In the aftermath of Siti’s case, I believe the more critical question to ask is, what prompts a person to venture so deep into such materials, especially in Malaysia where the average person only read two books a year (Siti was accused of owning 12 terrorism-linked books)?

True that on the surface, Siti looks like your typical gullible subject; coming from a poor family, shy, later encountering what appears to be charismatic and driven men.

Yet, this idea of the passive female subject that is coerced, deceived, and charmed into joining Islamist militant groups is increasingly challenged in terrorism studies.

While it is true that gender-stratified roles exist within jihadist groups, the finding of female participants in active roles such as combatants, suicide bombers, facilitators and fundraisers in Pakistan, Bangladesh, and even neighbouring Indonesia makes examining radicalisation with a male-bias anachronistic to recent developments.

Similar proactive-ness can be seen in Malaysia. In 2014, a housewife and a widow were found to be recruiting females to join IS in Syria. Solo female travelers have been caught in their journey to join the self-proclaimed ‘Caliphate’ in Syria. One of them was a 14-year old who almost boarded a plane with the intention to marry another radicalised Malaysian student in Cairo before setting off to Syria.

The usual patriarchal standpoint tends to portray these women as being love-struck and tricked into a circumstance they often found too late to reverse. But it is also as likely, if not more likely, that these individuals, taking the risk of being lone travelers to a foreign and dangerous land, are people wielding considerable agency of their own lives. For the 45 female Indonesian domestic workers in Hong Kong said to be linked with IS, choosing the ‘radical’ path might be the only agency they could ever wield living a marginal, lonely, and exploited life.

Siti could be another case of an agentic person. Unlike the typical profile of a jihadist whose religious training are meagre at best (and that includes the now deceased infamous Malaysian IS militant, Muhammad Wanndy Mohamed Jedi), she was a graduate of a religious school at the secondary level, then went on to an ‘Islamic’ college in Kedah before starting her Masters in Usuluddin (Islamic Studies), most likely where she met Dr Mahmud.

While such claims will need more evidence to substantiate, Siti appears to be an individual who’s driven to active (religious) knowledge seeking rather than a mindless imbiber of information from others. Her said possession of the books is an indication of this.

Even if one does not wish to downplay the influence of Mahmud or Gadaffi, it is also not helpful to treat them as larger-than-life puppet-masters who can radicalise anyone, anytime they like. Predisposing factors must have been present already, and the mentor-disciple relationship is likely to be more towards mutual-attraction and reinforcement rather than the one-way traffic we are prone to believe.

To be sure, this article’s invitation for us to accept and ponder the complex is not meant to foster inaction and indecisiveness about the situation.
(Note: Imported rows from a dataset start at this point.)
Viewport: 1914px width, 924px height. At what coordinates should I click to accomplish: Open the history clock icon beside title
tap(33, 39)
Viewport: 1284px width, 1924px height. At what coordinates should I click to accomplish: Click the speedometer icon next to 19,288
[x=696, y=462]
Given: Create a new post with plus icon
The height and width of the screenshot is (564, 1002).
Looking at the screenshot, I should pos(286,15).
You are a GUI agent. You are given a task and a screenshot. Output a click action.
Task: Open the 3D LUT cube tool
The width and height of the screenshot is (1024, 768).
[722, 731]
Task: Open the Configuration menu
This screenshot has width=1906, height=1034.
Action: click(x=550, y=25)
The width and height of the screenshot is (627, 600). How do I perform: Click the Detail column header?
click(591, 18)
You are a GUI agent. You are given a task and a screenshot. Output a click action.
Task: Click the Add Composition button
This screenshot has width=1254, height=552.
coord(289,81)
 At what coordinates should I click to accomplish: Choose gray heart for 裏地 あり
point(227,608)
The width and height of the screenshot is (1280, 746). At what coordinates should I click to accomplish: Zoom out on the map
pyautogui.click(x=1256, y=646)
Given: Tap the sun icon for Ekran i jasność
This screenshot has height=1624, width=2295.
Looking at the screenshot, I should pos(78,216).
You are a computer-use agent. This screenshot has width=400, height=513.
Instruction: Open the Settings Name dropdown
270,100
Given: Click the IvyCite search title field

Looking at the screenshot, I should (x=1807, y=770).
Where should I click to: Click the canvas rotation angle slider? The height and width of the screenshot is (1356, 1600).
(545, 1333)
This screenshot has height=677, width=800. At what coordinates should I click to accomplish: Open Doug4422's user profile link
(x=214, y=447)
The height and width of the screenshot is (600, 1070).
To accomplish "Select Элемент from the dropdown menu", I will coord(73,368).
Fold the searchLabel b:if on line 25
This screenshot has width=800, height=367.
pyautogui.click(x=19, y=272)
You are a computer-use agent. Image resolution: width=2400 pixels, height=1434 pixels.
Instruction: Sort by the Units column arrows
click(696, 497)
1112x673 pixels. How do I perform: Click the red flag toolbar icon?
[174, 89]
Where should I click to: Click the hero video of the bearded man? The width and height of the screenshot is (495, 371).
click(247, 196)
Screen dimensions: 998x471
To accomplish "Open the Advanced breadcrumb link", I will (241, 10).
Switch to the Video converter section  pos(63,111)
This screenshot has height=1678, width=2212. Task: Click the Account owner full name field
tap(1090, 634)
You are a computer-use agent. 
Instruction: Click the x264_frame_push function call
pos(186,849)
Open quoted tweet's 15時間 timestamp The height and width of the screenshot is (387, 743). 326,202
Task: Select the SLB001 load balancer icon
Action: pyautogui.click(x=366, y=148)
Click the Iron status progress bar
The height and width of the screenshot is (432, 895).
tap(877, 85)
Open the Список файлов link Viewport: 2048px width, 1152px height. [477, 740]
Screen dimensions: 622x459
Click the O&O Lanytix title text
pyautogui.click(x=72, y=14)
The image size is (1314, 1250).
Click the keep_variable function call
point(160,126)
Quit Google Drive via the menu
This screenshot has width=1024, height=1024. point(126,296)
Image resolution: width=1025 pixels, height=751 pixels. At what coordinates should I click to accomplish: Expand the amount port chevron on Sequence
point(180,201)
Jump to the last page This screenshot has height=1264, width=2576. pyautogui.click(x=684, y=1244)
It is, rather, the prying open of a window to ask difficult but necessary questions.

Perhaps, instead of asking what is wrong with them, we should also ask, what is wrong with us as state, society, and nation? How has the ‘enemy’, one of the most vilified groups in the Muslim and non-Muslim world, manage to win our youths over?

Nicholas Chan is a co-founder of and now an associate at IMAN. He is currently a doctoral student at the University of Cambridge. He is interested in the intersection of authoritarian politics and political violence, as well as modernity and iconoclasms.

This is the opinion of the author and does not necessarily represent the views of IMAN Research.